Rund 142.000 Gäste in acht Monaten: Das Lagunen-Erlebnisbad in Willingen zieht nach seiner Wiedereröffnung eine positive Bilanz. Seit dem Neustart am 22. Dezember 2025 entwickeln sich die Besucherzahlen gut - auch im Vergleich zum früheren Bad. "Auch die Resonanz der Gäste ist größtenteils positiv", so der Willinger Kurdirektor Norbert Lopatta. Kritik von Besucherinnen und Besuchern werde weiterhin ernst genommen und ausgewertet.
Das Lagunenbad in Willingen war im April 2020 geschlossen worden. Nach vielen Verzögerungen bei den Sanierungs- und Bauarbeiten ist es am 22. Dezember 2025 wiedereröffnet worden.
Viele anfängliche Probleme sind behoben
In den ersten Monaten hatte es im laufenden Betrieb noch einzelne Unterbrechungen gegeben. Gründe dafür waren unter anderem Abschlussarbeiten am Bad und anfängliche Probleme im Rutschenpark. Diese seien inzwischen aber weitgehend behoben, so Kurdirektor Lopatta. Auch die Mitarbeitenden würden mit den Abläufen zunehmend routinierter umgehen und seien inzwischen deutlich besser mit der komplett neuen Technik vertraut.
Auch zusätzliche Angebote im Bad werden nach Angaben von Lopatta gut angenommen. Die werktäglichen Aqua-Fitness-Kurse, an denen alle Badegäste teilnehmen können, werden seit April zunehmend stärker nachgefragt. Gleiches gilt für die Schwimmkurse eines externen Anbieters, die seit Mai laufen.
Weitere Neuerungen im Herbst
Für den Herbst sind weitere Neuerungen geplant, vor allem in der Saunalandschaft. Das Ziel: den Bereich für Saunagäste attraktiver machen. Neu eingeführt wurde bereits eine 10er-Karte für die Sauna. Sie gilt jeweils für einen dreistündigen Aufenthalt.
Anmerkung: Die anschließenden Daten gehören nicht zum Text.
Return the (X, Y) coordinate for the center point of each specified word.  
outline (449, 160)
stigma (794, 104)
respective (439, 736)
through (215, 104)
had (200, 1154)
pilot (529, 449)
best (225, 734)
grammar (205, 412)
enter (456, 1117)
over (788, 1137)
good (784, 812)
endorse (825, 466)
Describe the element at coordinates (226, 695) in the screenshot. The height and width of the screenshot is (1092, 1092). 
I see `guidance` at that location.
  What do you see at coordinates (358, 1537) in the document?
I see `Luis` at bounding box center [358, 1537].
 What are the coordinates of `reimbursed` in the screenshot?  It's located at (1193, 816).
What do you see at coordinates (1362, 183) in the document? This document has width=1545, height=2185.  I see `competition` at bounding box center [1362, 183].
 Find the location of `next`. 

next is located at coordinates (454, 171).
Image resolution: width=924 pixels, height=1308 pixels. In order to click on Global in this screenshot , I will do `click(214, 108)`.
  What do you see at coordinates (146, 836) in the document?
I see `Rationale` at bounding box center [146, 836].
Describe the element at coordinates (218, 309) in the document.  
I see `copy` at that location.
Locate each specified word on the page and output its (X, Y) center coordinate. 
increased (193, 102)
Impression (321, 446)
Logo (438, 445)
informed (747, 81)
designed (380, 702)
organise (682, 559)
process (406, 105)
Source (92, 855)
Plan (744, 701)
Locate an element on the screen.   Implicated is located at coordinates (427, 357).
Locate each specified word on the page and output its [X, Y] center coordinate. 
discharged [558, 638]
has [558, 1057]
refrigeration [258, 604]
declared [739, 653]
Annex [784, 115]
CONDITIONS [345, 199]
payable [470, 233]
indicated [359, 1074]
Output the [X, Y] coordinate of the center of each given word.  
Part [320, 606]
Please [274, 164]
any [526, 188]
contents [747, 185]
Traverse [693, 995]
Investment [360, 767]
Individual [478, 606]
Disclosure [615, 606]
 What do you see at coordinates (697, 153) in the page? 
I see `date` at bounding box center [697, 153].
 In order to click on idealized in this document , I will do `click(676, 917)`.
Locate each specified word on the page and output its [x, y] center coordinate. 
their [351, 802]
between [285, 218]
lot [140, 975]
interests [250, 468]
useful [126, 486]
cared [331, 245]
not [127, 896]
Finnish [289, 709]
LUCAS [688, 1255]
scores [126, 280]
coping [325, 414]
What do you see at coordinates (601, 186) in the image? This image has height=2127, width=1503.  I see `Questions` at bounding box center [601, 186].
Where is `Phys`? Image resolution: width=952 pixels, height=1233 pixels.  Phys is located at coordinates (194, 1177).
Außerdem soll an den schwächer besuchten Werktagen von montags bis freitags das Lagunen-Außenbecken samt Floating-Becken dem textilfreien Saunabereich zugeschlagen werden. Saunagäste sollen dort mehr Ruhe und Exklusivität bekommen. Start dafür ist nach aktuellem Stand der 1. September 2026.
Photovoltaikanlage liefert Strom
Im technischen Bereich laufen weiter Optimierungen. "Ein Projekt dieser Größenordnung oft erst nach einem Jahr oder noch später vollständig im Routinebetrieb angekommen", so die Einschätzung von Kurdirektor Norbert Lopatta. So ging etwa die Photovoltaikanlage im April in Betrieb und hat laut Betreiber seitdem bereits 168.000 Kilowattstunden Strom erzeugt. Das entspreche dem Jahresverbrauch von rund 42 Vier-Personen-Haushalten und einer CO2-Einsparung von etwa 66 Tonnen.
Während einer Revision ist die Beleuchtung im Lagunenbad neu programmiert worden, um Strom zu sparen. Auch an der Lüftung habe es Nachjustierungen gegeben, um die Effizienz zu steigern. Wie stark sich die einzelnen Maßnahmen im Alltag tatsächlich auswirken, könne aber erst im Nachhinein genau bewertet werden.